Parmi les idées absurdes sur ce qu’était le Talmud, admises au Moyen Âge, l’une d’elles était qu’il était un homme ! Le prêtre ou le paysan du Moyen Âge était peut-être plus sage qu’il ne le pensait. On pourrait presque dire que le Talmud était un Homme, car il est le récit des faits et gestes, des croyances, des coutumes, des espoirs, des souffrances, de la patience, de l’humour, de la mentalité et de la moralité du peuple juif pendant un demi-millénaire.
Qu’est-ce que le Talmud ? Il y a plusieurs réponses. Il s’agit apparemment du corpus juris des Juifs depuis le premier siècle avant l’ère chrétienne jusqu’au quatrième siècle après celle-ci. Mais nous verrons plus loin que le Talmud était bien plus que cela. Le mot même de « Loi » en hébreu – « Torah » – signifie plus que sa traduction ne le suggère. Le Juif interprétait toute sa religion en termes de loi. C’est d’ailleurs le nom qu’il a donné aux cinq premiers livres de la Bible – le Pentateuque. Pour expliquer ce qu’est le Talmud, il faut d’abord expliquer la théorie de son développement, plus remarquable peut-être que l’ouvrage lui-même. Quelle était cette théorie ? La Loi divine fut révélée à Moïse, non seulement par les commandements trouvés dans la Bible, mais aussi par toutes les règles et réglementations ultérieures de l’époque post-exilique. Ces lois supplémentaires étaient présumées avoir été transmises oralement de Moïse à Josué, puis aux prophètes, et plus tard encore aux scribes, puis aux rabbins. La raison pour laquelle les rabbins attribuèrent à Moïse les lois qu’ils élaborèrent plus tard était due à leur profond respect pour les Écritures et à leur modeste sentiment [p. x] de leur propre autorité et de leur qualification. « Si les hommes d’autrefois étaient des géants, alors nous sommes des pygmées », disaient-ils. Ils sentaient et croyaient que tout devoir de guider l’humanité se trouvait dans la Bible, directement ou par déduction. Leur devise était alors : « Scrutez les Écritures », et ils les examinèrent avec une littéralité et une minutie qui ne se sont jamais reproduites depuis. Pas un mot, pas une lettre ne leur échappa. Chaque redondance d’expression était chargée de sens, chaque répétition visait à donner naissance à une vérité nouvelle. Certaines déductions étaient logiques et naturelles, d’autres artificielles et tirées par les cheveux, mais toutes ingénieuses. La méthode était tantôt inductive, tantôt déductive. C’est-à-dire qu’occasionnellement une loi nécessaire était promulguée par le Sanhédrin juif, et son autorité était alors recherchée dans l’Écriture, ou l’Écriture était recherchée en premier lieu pour révéler une nouvelle loi.

(ITEMS PRÉSENTÉS):
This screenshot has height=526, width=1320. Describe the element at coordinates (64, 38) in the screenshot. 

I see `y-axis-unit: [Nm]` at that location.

==

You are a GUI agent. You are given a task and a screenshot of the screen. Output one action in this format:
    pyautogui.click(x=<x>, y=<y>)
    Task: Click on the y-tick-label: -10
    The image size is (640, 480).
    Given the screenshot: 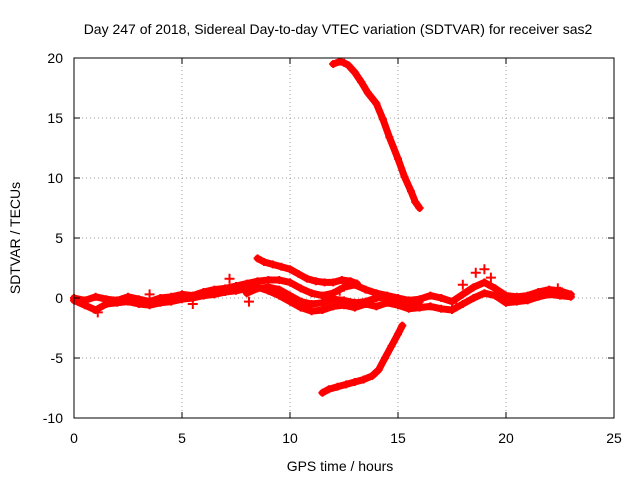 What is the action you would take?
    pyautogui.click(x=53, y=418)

(CONSIGNE ÉCRITE 1):
Répondez à ces questions sur le texte consacré au Talmud :
(a) Sur quelle durée le Talmud retrace-t-il la vie du peuple juif ?
(b) Quel mot hébreu signifie « Loi » ?
(c) Quelle devise les rabbins avaient-ils adoptée ?
(CONSIGNE ÉCRITE 2): Recopiez le passage du texte sur le Talmud allant de « Parmi les idées » à « pendant un demi-millénaire. », en remplaçant « peuple juif » par « peuple hébreu ».
Ces items proviennent d'une autre source que le texte.

(RÉPONSE ATTENDUE 1):
(a) Un demi-millénaire.
(b) « Torah ».
(c) « Scrutez les Écritures ».

(RÉPONSE ATTENDUE 2):
Parmi les idées absurdes sur ce qu’était le Talmud, admises au Moyen Âge, l’une d’elles était qu’il était un homme ! Le prêtre ou le paysan du Moyen Âge était peut-être plus sage qu’il ne le pensait. On pourrait presque dire que le Talmud était un Homme, car il est le récit des faits et gestes, des croyances, des coutumes, des espoirs, des souffrances, de la patience, de l’humour, de la mentalité et de la moralité du peuple hébreu pendant un demi-millénaire.